- **What the exercise asks**:
Please show every line in the material below that contains the word "Viewport", treating uppercase and lowercase letters as different.
──────── Working data ────────
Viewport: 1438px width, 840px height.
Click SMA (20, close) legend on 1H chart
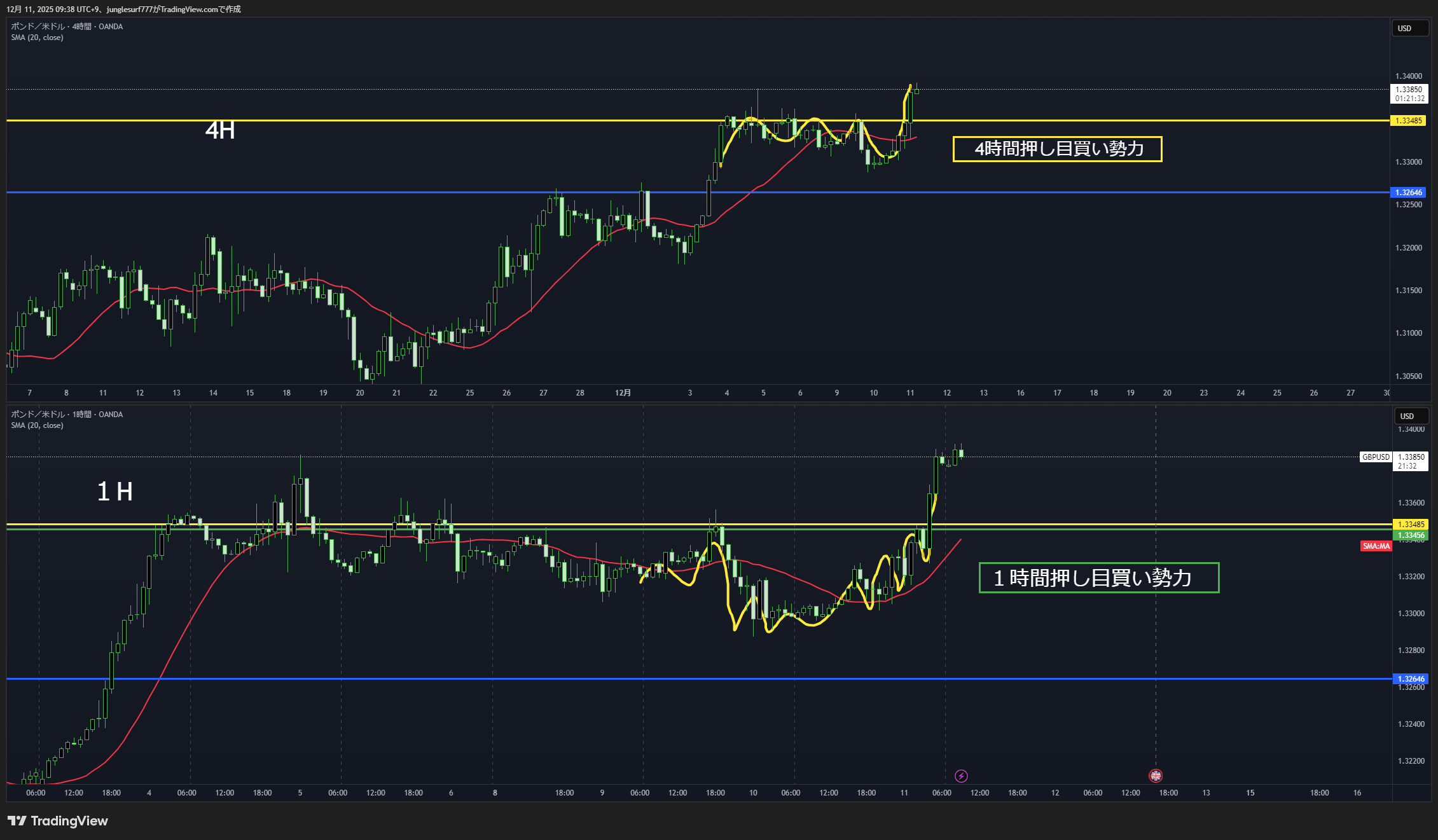click(x=37, y=425)
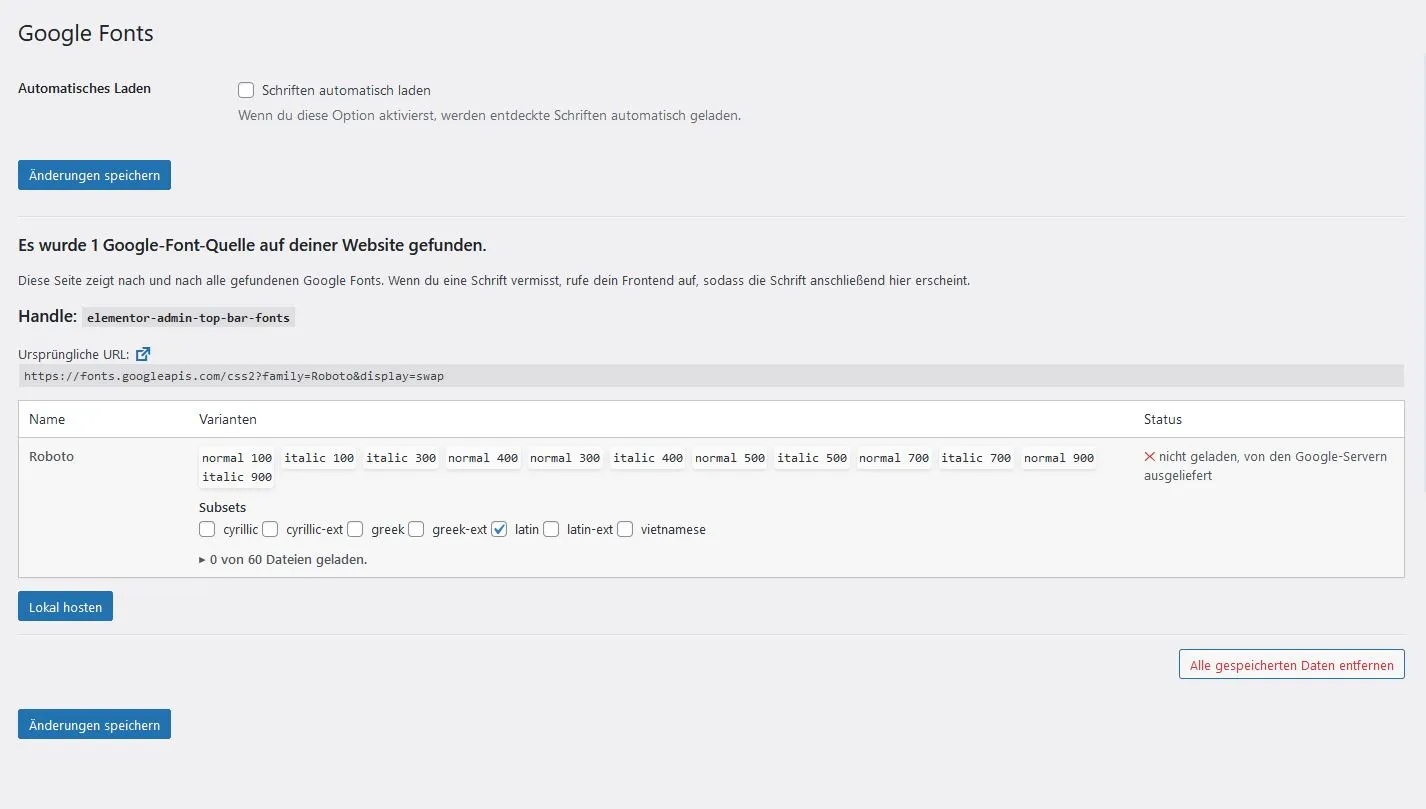The width and height of the screenshot is (1426, 809).
Task: Select the Google Fonts URL text field
Action: point(711,376)
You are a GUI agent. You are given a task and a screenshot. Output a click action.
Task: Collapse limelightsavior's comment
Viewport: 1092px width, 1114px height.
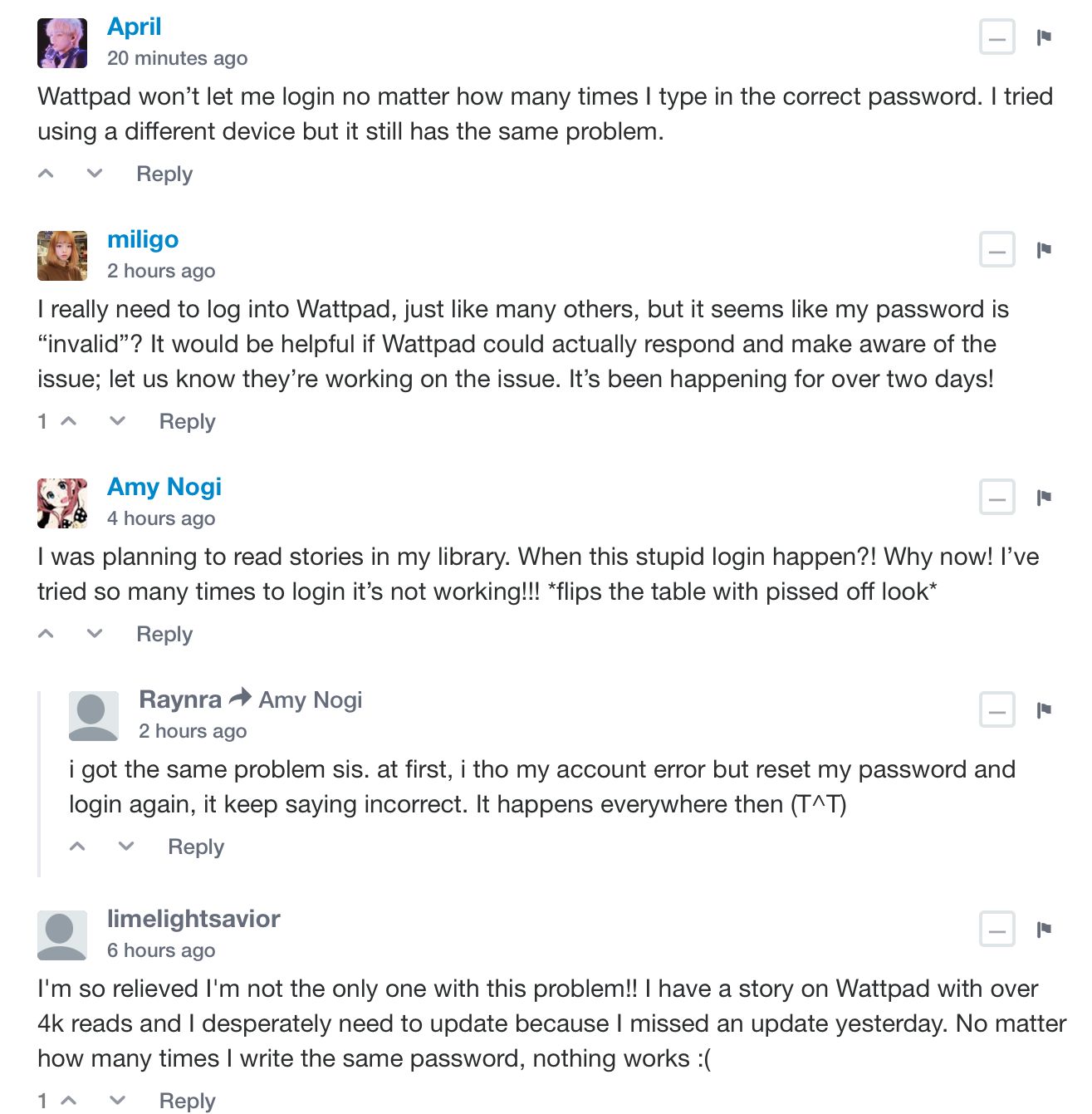[x=997, y=930]
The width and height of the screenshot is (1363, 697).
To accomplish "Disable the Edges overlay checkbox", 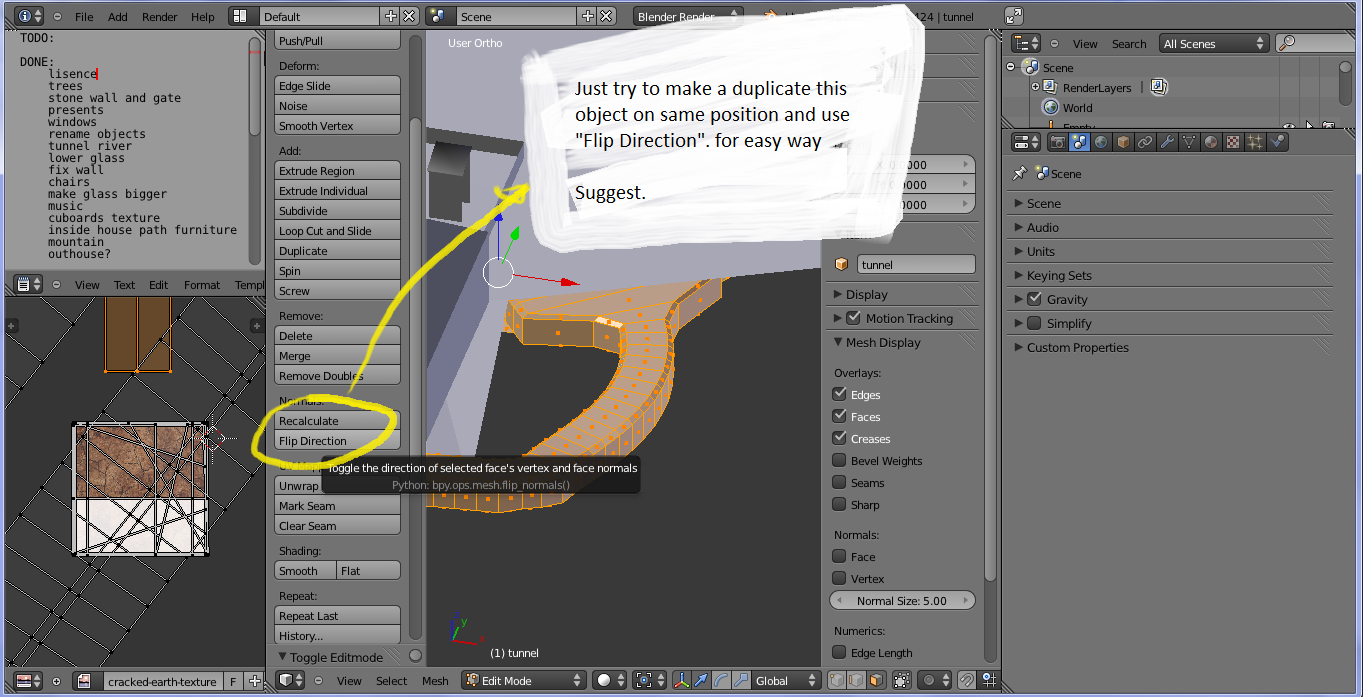I will (x=840, y=395).
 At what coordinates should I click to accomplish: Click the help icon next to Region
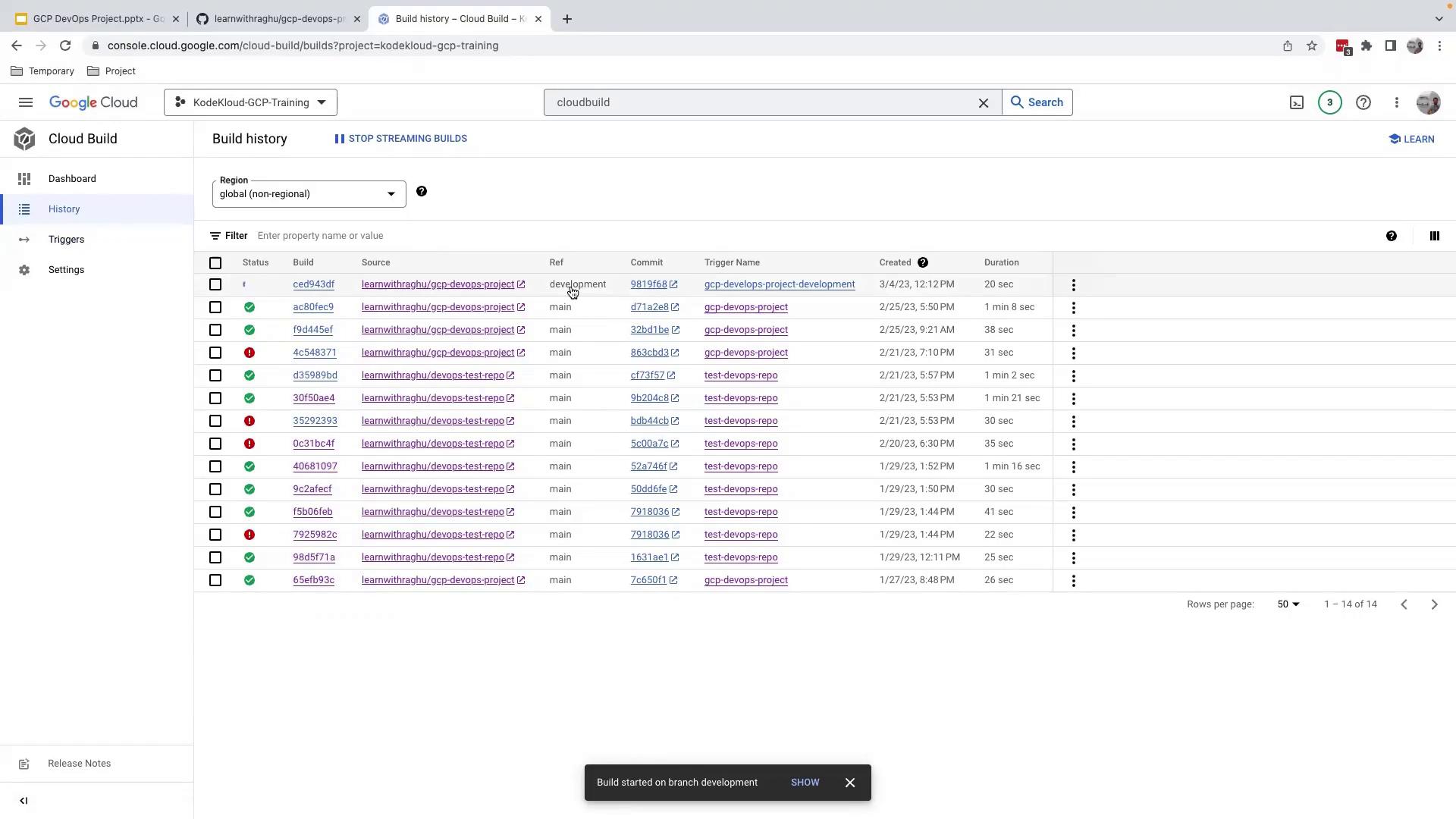422,191
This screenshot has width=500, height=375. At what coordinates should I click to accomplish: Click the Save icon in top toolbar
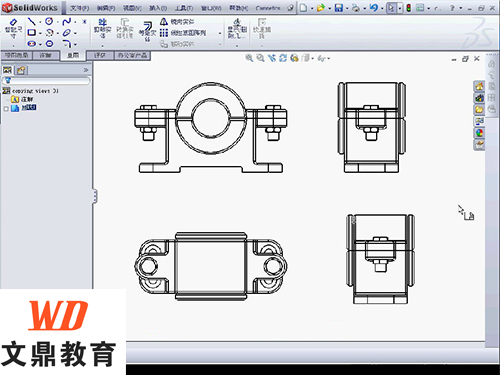[x=339, y=8]
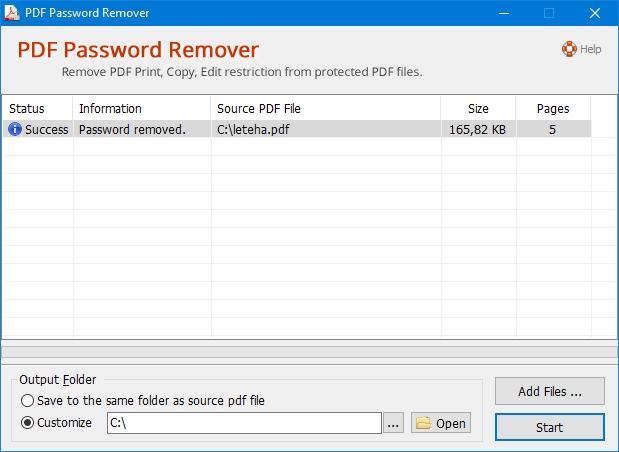Click the blue info Success status icon
The width and height of the screenshot is (619, 452).
coord(14,129)
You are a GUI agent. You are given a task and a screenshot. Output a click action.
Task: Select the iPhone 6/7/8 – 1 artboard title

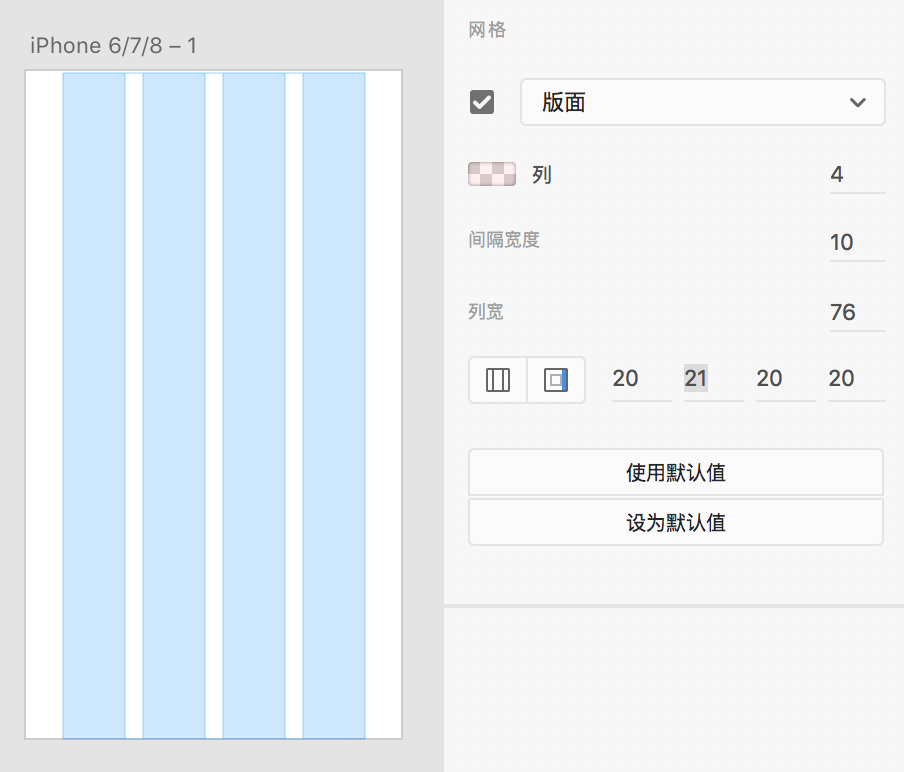112,45
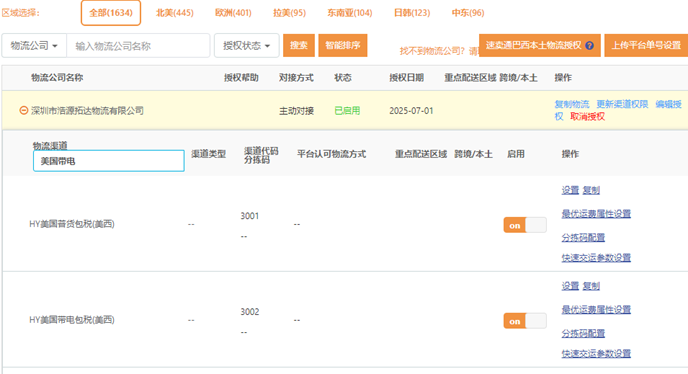Open 最优运费属性设置 for channel 3001

point(596,214)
────────
- **Answer in full**:
Viewport: 1438px width, 840px height.
Viewport: 1092px width, 1114px height.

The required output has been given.